# Linear systems modulo composites

# Linear systems modulo composites

Computation modulo composite numbers is much less understood than computation over primes; and sometimes surprisingly much more powerful. A positive example is that the best construction of locally decodable codes known today heavily relies on computations modulo composites. A negative one if that while strong lower bounds are known for constant-depth circuits using $AND$, $OR$ and $MOD_5$ gates, no such lower bounds are known if the $MOD_5$ gates are replaced by $MOD_6$ gates. We consider in this work a restricted model of computation: linear systems modulo composites. This model was explicitly given by Beigel and Maciel (Complexity 97) as a barrier towards proving lowers bounds for computation modulo composites (i.e. ACC0). We completely resolve their problem in this work. Fix a modulus $M$. A system of linear constraints in boolean variables $x_1,..,x_n \mod M$ has the following form: a linear equation is a constraint of the form $a_1 x_1 + ... + a_n x_n (\mod M) \in A$, where the variables $x_1,...,x_n$ are boolean, the coefficients $a_1,...,a_n$ are elements of $Z_M$, and $A$ is a subset of $Z_M$. A linear system is a set of linear constraints. We prove that any such system has exponentially small correlation with the $MOD_q$ function, where $m,q$ are co-prime. To this end we prove structural results on the accepting sets of such systems. This problem can be relatively easy solved for prime $M$ using Fourier analysis; however for composite $M$ these techniques break down. Recently, Chattopadhyay and Wigderson (FOCS'09) proved correlation bounds when $M$ has two prime factors (e.g. for $M=6$).
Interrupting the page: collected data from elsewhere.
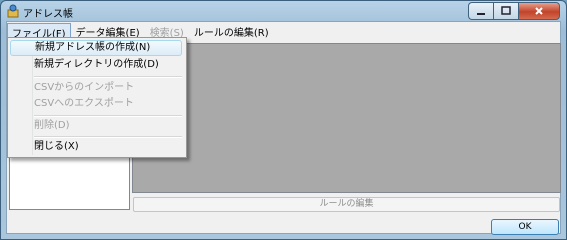 The image size is (567, 240). Describe the element at coordinates (346, 204) in the screenshot. I see `rule-edit-button: ルールの編集` at that location.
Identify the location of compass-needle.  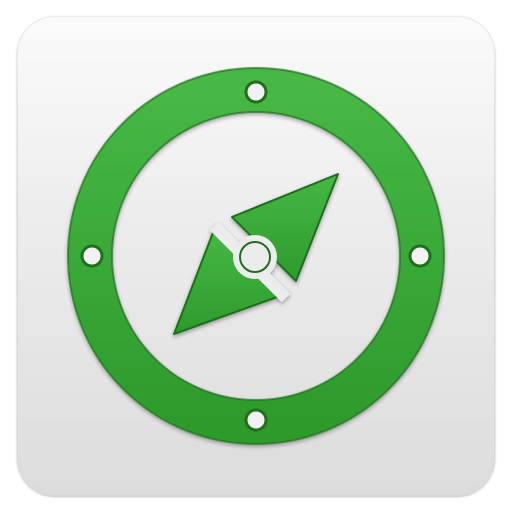
(256, 254).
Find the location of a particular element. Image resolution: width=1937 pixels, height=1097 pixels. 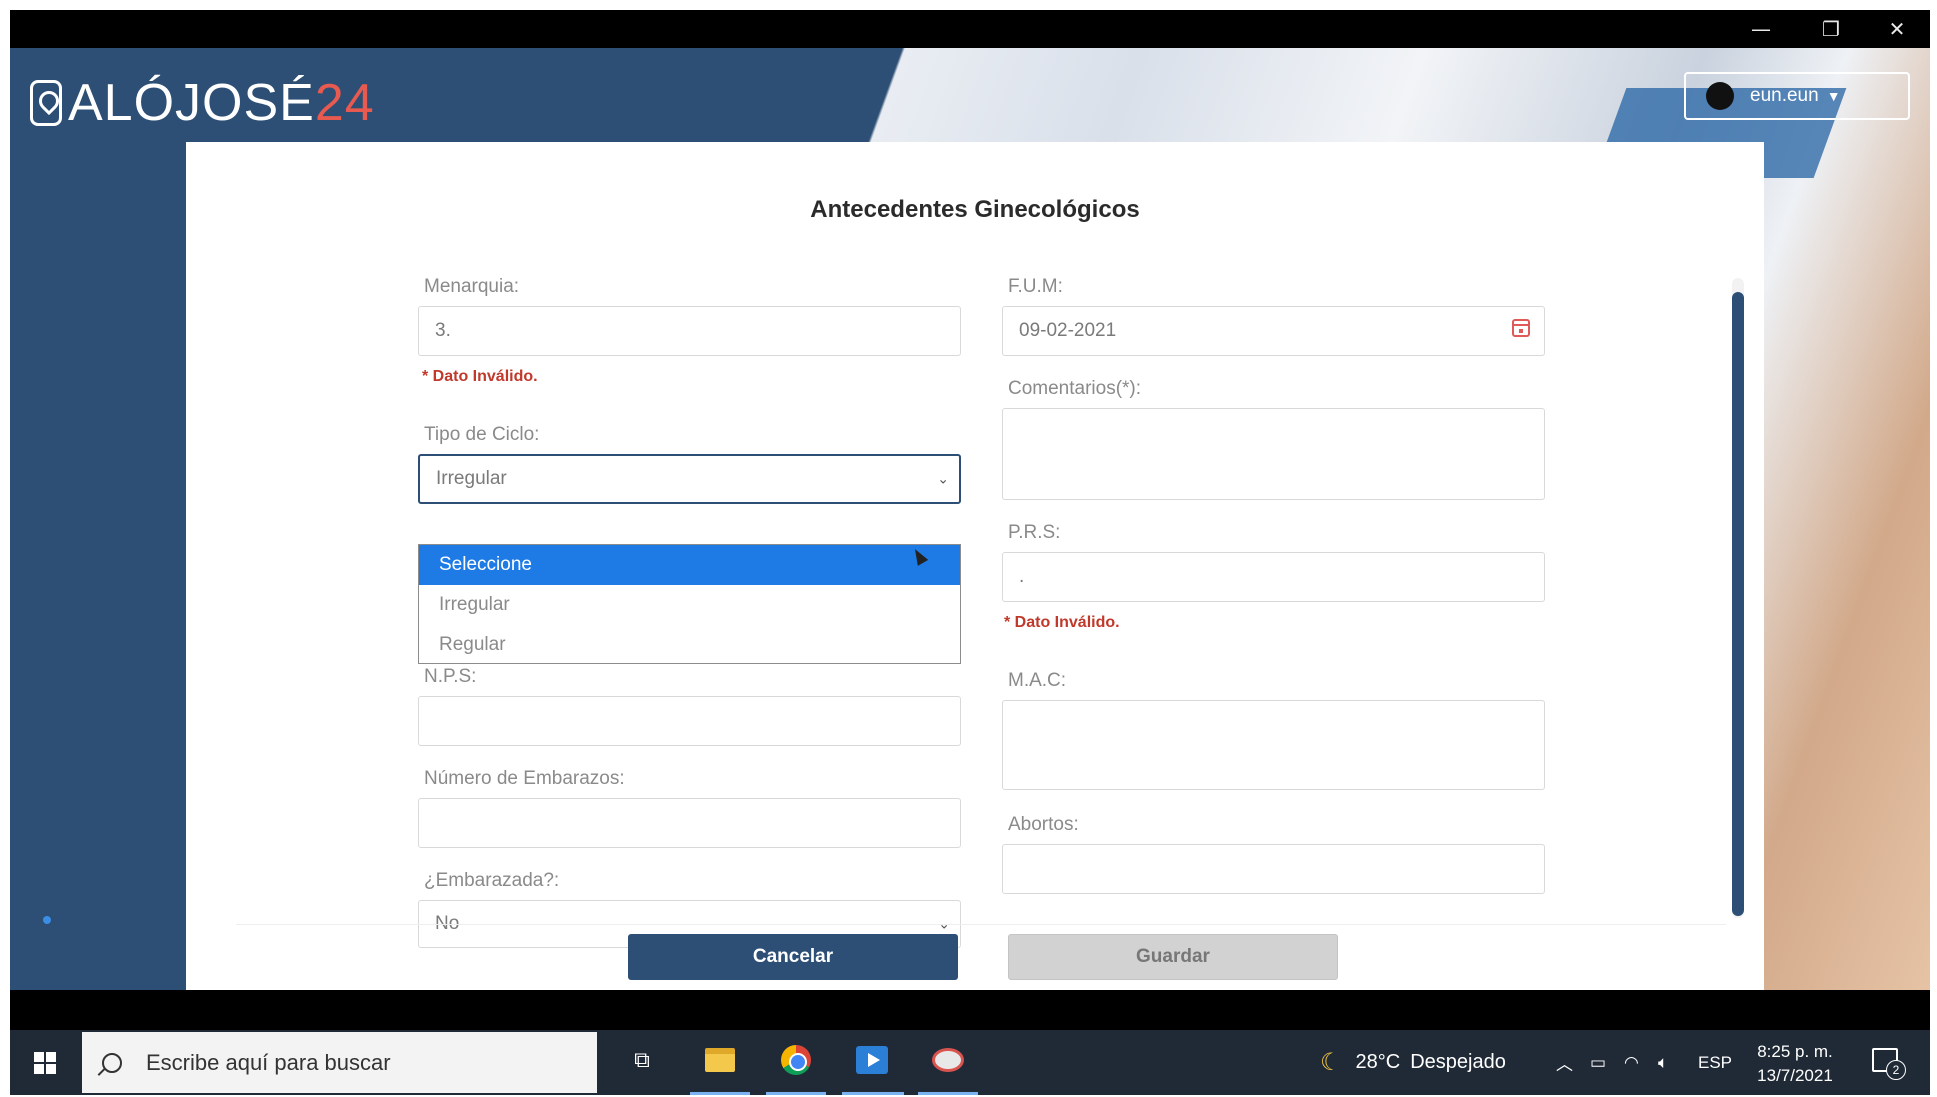

tipo-ciclo-value: Irregular is located at coordinates (472, 478).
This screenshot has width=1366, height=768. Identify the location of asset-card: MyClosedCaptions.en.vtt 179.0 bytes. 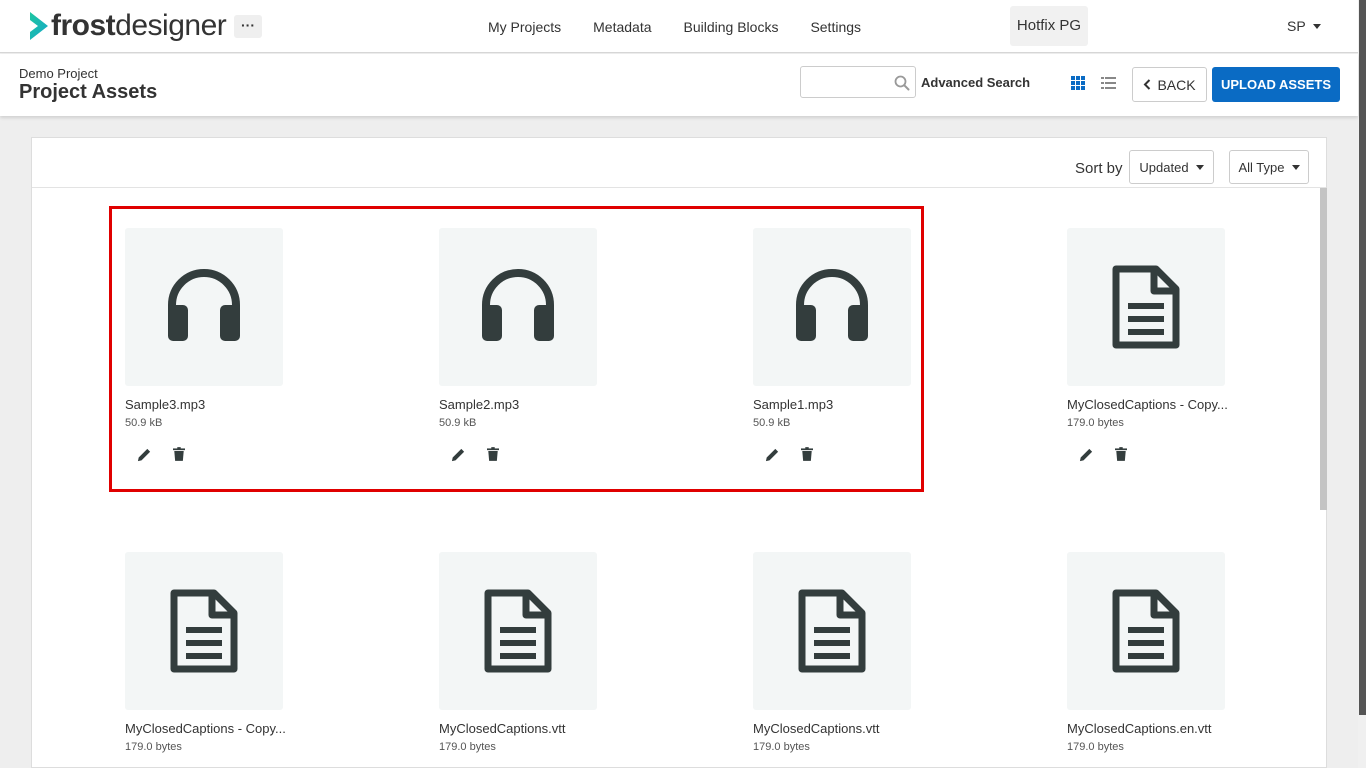
(1182, 652).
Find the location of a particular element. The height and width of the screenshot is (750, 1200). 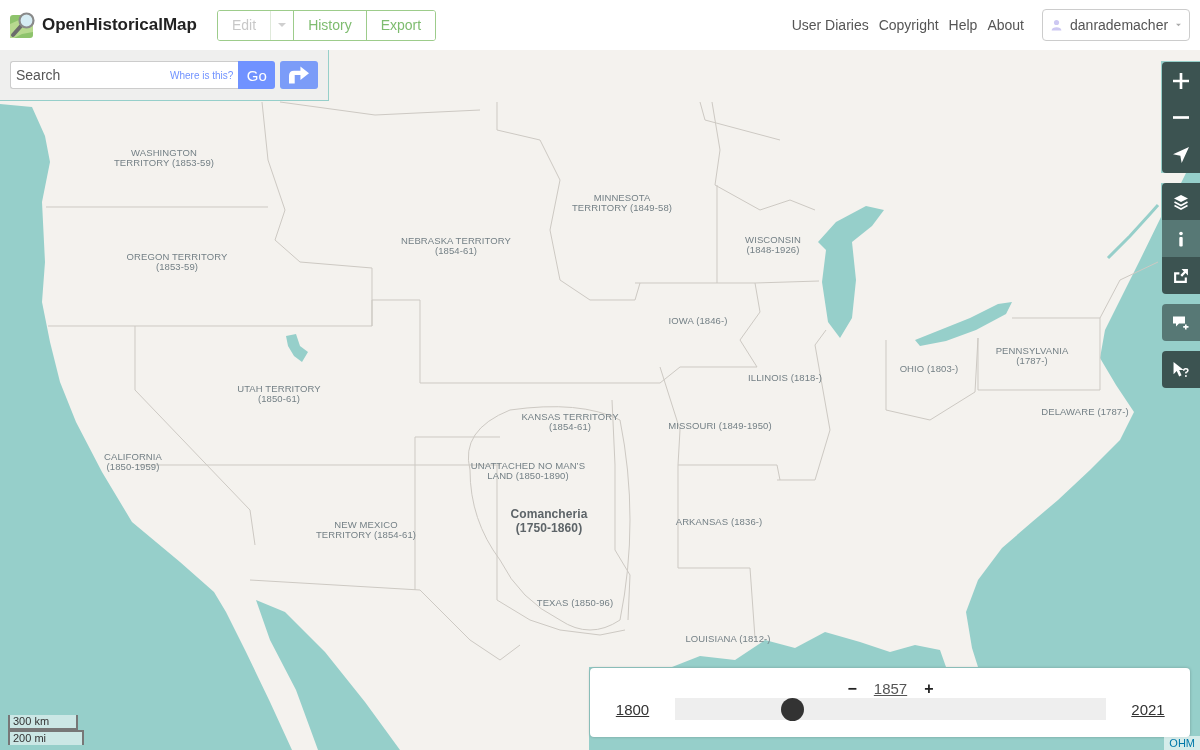

zoom-in-button is located at coordinates (1181, 80).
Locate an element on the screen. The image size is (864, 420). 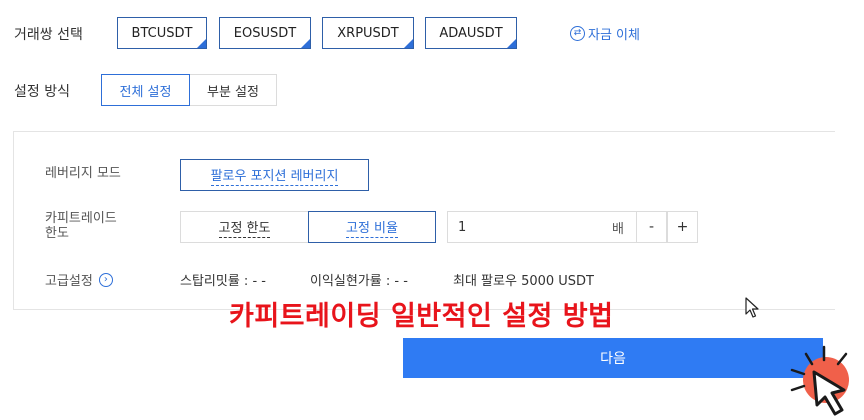
fixed-ratio-label: 고정 비율 is located at coordinates (372, 228).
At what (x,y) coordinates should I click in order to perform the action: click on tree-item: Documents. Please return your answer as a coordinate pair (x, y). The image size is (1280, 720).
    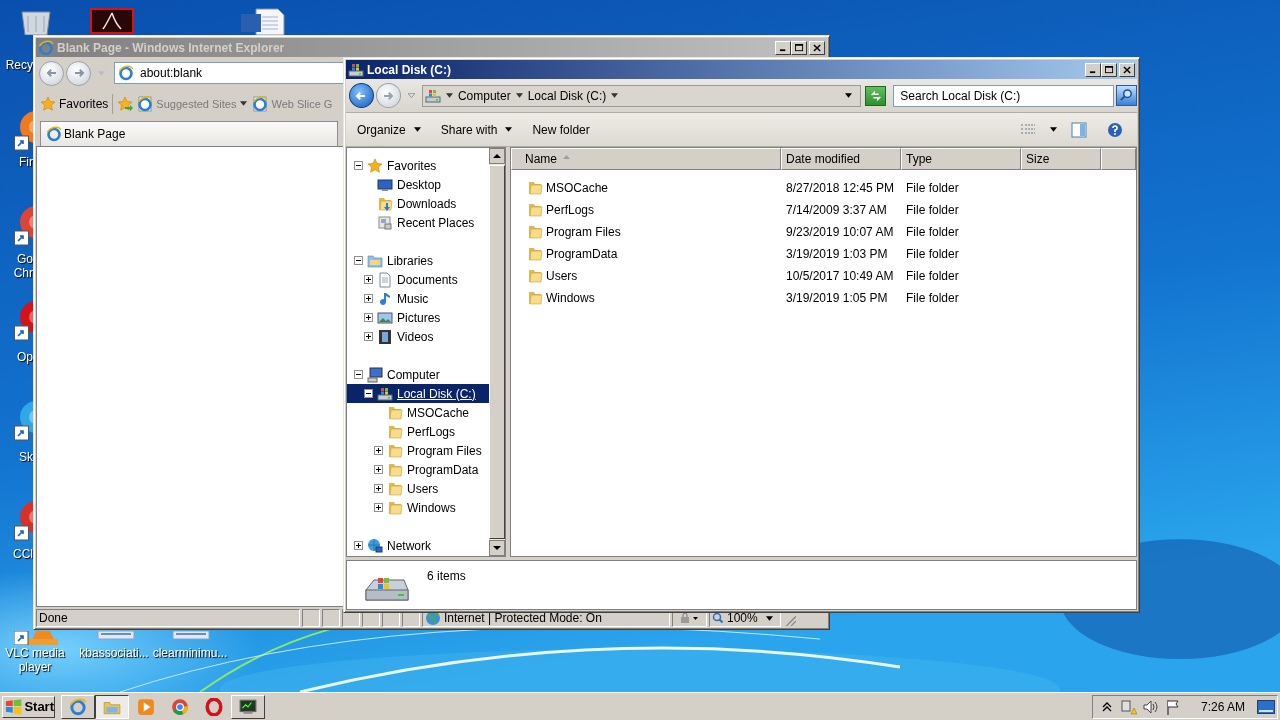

In this work we generalize their technique to handle arbitrary $M$, and in fact arbitrary Abelian groups instead of $Z_M$. Our result yield the first exponential bounds on the size of boolean depth-four circuits of the form $MAJ - AND - ANY_{O(1)} - MOD_m$ for computing the $MOD_q$ function, when $m,q$ are co-prime. Joint work with Arkadev Chattopadhyay.